- INFORMATION SHOWN:
%%

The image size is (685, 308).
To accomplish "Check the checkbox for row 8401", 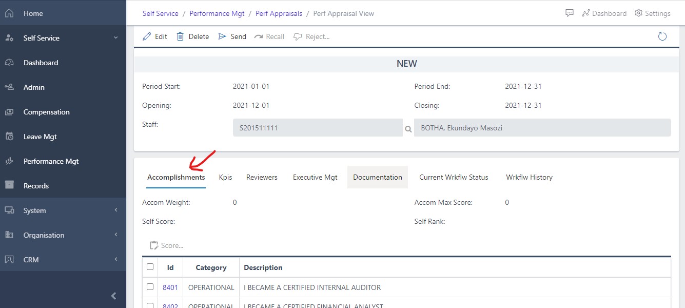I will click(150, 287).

%%
%%

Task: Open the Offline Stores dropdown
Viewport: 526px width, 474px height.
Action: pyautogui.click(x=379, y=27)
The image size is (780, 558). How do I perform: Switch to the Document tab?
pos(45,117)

%%

- WHAT YOU HAVE TO DO: Count how many lines of the data above contain the string "image", treating uppercase and lowercase as different, and reply with the number alone.

- RESULT BELOW: 2